_DOCUMENT TEXT_
* * * *
Verdanus is a genus of true bugs belonging to the family Cicadellidae.

Taxonomy
The genus Verdanus was established by Oman (1949). The author distinguished Verdanus from the genus Diplocolenus on the base of aedeagal differences. Several authors considered it a subgenus of Diplocolenus. The genus Verdanus includes two subgenera, Verdanus and Erdianus.

Distribution and habitat
The species of this holarctic genus are mainly found in Eurasia and Northern America, especially in meadows of the mountain regions.

Species
Species within this genus include:
 Verdanus abdominalis  (Fabricius, 1803) 
 Verdanus bensoni China, 1933) 
 Verdanus caucasicus  (Emeljanov 1962)
* * * *
_GIVEN ENTRIES_
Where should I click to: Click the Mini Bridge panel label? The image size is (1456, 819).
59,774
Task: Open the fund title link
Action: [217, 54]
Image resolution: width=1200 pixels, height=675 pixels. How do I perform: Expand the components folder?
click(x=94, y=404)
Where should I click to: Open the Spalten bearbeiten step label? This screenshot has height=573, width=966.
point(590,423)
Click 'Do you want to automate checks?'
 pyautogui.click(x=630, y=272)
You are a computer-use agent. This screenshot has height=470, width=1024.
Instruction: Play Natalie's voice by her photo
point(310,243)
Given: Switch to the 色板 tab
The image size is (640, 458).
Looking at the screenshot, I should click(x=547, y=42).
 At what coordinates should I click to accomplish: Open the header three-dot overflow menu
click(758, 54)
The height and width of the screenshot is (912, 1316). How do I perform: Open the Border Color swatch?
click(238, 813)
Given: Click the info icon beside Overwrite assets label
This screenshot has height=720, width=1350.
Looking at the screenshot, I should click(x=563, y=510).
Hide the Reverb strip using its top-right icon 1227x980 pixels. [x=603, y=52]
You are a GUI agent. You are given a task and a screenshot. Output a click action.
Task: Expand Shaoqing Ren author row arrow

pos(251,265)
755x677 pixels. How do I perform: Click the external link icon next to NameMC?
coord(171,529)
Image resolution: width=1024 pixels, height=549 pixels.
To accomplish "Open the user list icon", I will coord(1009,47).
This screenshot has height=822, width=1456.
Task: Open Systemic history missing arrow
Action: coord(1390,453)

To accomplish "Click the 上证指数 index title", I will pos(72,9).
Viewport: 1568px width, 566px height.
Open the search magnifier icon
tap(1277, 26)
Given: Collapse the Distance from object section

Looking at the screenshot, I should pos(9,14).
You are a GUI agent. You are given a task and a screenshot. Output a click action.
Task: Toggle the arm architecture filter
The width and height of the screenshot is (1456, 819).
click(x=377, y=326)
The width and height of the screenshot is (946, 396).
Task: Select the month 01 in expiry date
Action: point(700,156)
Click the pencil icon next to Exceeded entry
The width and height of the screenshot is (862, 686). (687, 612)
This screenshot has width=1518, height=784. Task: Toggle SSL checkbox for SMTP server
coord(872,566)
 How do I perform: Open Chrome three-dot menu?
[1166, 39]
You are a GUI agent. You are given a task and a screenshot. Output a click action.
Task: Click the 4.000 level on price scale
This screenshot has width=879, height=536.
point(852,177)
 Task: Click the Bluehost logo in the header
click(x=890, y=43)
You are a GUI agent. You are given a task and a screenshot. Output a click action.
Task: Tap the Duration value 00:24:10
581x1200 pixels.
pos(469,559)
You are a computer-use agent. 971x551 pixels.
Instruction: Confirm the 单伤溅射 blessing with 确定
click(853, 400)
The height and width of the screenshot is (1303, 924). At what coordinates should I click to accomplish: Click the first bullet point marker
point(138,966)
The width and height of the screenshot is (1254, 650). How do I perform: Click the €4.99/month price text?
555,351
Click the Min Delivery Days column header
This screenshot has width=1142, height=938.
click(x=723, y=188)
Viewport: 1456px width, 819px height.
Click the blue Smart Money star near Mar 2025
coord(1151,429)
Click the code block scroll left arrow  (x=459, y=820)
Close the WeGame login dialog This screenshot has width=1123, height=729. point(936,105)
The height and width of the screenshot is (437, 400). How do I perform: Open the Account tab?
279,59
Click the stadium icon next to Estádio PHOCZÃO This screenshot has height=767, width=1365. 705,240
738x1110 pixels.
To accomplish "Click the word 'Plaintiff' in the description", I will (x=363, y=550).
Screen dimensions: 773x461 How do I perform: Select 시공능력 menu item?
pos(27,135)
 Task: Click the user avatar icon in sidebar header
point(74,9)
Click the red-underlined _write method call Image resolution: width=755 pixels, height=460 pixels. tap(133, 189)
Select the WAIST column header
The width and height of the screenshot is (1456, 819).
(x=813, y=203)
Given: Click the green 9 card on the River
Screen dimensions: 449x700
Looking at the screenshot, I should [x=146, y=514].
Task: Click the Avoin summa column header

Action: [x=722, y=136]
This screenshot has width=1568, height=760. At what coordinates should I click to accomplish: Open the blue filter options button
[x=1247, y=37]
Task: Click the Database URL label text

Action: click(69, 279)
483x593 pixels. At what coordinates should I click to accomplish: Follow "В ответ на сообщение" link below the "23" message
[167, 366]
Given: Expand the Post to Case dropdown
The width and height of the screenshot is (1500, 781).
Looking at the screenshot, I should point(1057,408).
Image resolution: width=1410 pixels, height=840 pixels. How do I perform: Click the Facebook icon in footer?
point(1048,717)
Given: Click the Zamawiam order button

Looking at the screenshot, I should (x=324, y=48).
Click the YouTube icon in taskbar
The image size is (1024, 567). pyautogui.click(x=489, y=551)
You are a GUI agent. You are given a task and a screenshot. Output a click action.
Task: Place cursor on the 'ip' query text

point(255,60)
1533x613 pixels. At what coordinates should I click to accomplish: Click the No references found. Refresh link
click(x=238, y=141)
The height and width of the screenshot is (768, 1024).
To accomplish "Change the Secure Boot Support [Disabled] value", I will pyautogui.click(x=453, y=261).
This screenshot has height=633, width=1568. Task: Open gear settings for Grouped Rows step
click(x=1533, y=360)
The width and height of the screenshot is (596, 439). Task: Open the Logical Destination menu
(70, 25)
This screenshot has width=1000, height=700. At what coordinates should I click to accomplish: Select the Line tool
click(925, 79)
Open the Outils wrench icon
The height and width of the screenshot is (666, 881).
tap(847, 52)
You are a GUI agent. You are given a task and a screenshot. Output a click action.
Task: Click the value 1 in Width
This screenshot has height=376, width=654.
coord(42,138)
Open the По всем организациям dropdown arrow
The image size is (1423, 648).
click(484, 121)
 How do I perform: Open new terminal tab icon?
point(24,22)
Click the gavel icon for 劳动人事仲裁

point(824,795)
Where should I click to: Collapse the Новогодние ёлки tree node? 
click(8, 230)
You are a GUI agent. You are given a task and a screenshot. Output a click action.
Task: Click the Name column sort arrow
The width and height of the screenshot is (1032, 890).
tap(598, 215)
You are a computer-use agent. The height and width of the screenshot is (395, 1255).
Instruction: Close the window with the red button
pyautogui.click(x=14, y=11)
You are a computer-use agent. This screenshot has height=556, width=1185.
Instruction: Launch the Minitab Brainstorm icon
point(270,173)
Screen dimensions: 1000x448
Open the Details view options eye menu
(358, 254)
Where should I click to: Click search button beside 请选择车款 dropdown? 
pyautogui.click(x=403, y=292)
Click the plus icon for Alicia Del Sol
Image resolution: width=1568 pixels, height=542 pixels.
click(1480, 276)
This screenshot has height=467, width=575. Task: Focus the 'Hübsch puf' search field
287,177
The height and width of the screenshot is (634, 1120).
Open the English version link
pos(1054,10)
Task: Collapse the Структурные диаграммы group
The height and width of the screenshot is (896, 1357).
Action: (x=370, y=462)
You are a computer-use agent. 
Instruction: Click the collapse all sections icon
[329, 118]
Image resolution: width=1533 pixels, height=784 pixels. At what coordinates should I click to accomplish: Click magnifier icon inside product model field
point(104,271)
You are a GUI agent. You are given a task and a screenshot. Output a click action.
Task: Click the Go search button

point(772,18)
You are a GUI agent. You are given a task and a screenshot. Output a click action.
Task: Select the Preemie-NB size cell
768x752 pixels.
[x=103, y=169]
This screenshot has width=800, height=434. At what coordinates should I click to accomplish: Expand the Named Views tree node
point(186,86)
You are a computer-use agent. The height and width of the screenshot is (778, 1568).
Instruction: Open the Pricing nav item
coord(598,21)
* * * *
_TASK LIST_
1. Answer from the Verdanus text:
(a) Who established the genus, and in what year?
(b) Which two subgenera does the genus include?
(c) In what habitat are its species especially found?
2. Copy the stretch of the Verdanus text from "Distribution and habitat" through "bensoni China, 1933)".
The material has no connection to the Verdanus text.

_SOLUTIONS BY TASK_
1.
(a) Oman, in 1949.
(b) Verdanus and Erdianus.
(c) In meadows of the mountain regions.

2.
Distribution and habitat
The species of this holarctic genus are mainly found in Eurasia and Northern America, especially in meadows of the mountain regions.

Species
Species within this genus include:
 Verdanus abdominalis  (Fabricius, 1803) 
 Verdanus bensoni China, 1933)